De heer Engelbosch heeft het woord.
Minister, ik heb een vraag ingediend over de geselecteerde proefprojecten van nieuwe woonvormen. In mei 2017 hebt u een oproep gelanceerd voor vernieuwende woonprojecten die mogen afwijken van het bestaande kader. We weten allemaal dat de regelgeving vandaag niet is aangepast aan de nieuwste evoluties die er binnen de woonmarkt zijn. U voorziet dan ook in een regelluwe proefomgeving waar innovatieve woonvormen zich kunnen ontwikkelen. Natuurlijk is het zo dat die deelnemende projecten niet volledig carte blanche krijgen, maar ze mogen wel afwijken van een aantal bepalingen in de Vlaamse Wooncode.
Ook cohousing, waarover in het parlement op 15 oktober 2015 kamerbreed een voorstel van resolutie werd goedgekeurd, behoort tot de mogelijkheden. Er kunnen nu projecten worden opgestart binnen de ‘grijze’ zone die vandaag nog steeds bestaat met betrekking tot die woonvorm. Dat kan een belangrijke stap zijn om ons bestaande woonpatrimonium beter te benutten en betaalbare opties te bieden aan kwetsbare doelgroepen.

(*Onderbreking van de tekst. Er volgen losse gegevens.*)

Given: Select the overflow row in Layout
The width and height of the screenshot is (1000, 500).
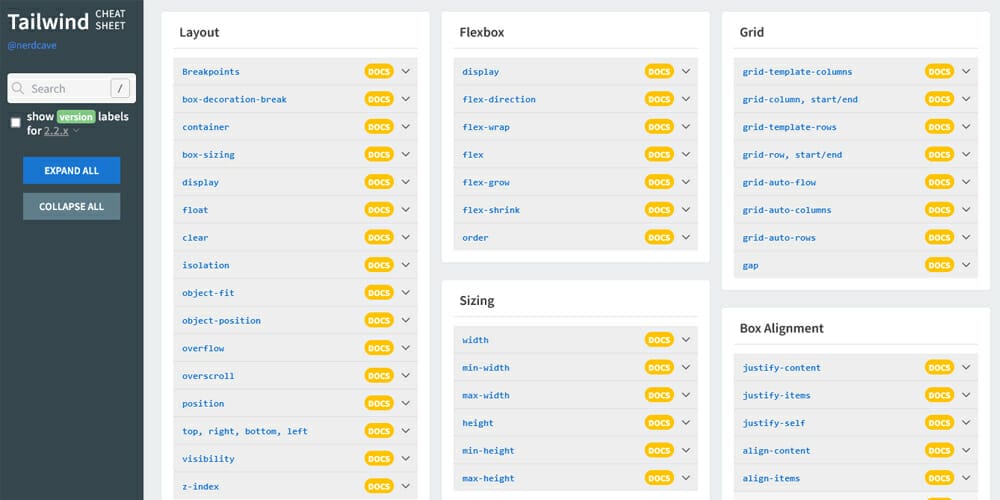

Ik heb begrepen dat er voor het proefproject 48 kandidaten waren, en dat daarvan 28 positief zijn beoordeeld op alle criteria. Die zijn nu geselecteerd. Ze zijn blijkbaar vernieuwend genoeg, voldoen aan een maatschappelijke vraag en zijn ook toepasbaar in andere regio’s. Ze moeten binnen een termijn van 6 tot 10 jaar zijn gerealiseerd, met evaluaties tussendoor.
Minister, hoe evalueert u de ingediende projecten en uiteindelijke selectie? Zit er voldoende variatie in om te kunnen experimenteren met de wetgevingen? De uitzonderingen die worden gevraagd, betreffen veelal de oppervlaktenormen en het afwijken van de toewijzingsregels bij sociale huur en SVK-woningen (sociaal verhuurkantoor). Toch zijn er ook andere uitzonderingen gevraagd, die ook geldig zijn voor sociale koopwoningen. Zo vroegen bepaalde projecten om sociale leningen te gebruiken om gemeenschappelijke woonentiteiten mee te financieren. Is het bijgevolg reeds vandaag mogelijk om de gemeenschappelijke delen met een sociale lening te laten financieren? U hebt ook aangekondigd dat u tussentijdse evaluaties zou doen. Hoe frequent kunnen die zijn en waarop zult u precies focussen?
Mevrouw de Vroe heeft het woord.
Zoals collega Engelbosch reeds te kennen heeft gegeven, heeft de Vlaamse Regering, in navolging van de resolutie die we hebben goedgekeurd betreffende de moderne woonvormen, een oproep gedaan om experimenten inzake gemeenschappelijk wonen in te sturen. Daaruit werden een aantal voorgestelde projecten geselecteerd, die weldra kunnen worden opgestart. Er werd ook reeds verwezen naar de 28 geselecteerde proefprojecten. Er werden in totaal 48 aanvragen ingediend.
Ik ben uiteraard blij dat de collega ook het belang van de tussentijdse evaluatie heeft benadrukt. Ook ik heb dat in het verleden in de commissie steeds gedaan. Met de uitrol van de experimenten treedt echter geen periode van decretale stilstand op. Minister, u hebt in het verleden immers reeds te kennen gegeven dat de regelgeving en cours de route zal worden aangepakt teneinde de problemen die voor gemeenschappelijk wonen worden gedetecteerd, ook daadwerkelijk te gaan aanpakken. Zo zal er in de toekomst een reglementair kader ontstaan dat gelijke kansen biedt aan moderne woonvormen, zoals cohousing.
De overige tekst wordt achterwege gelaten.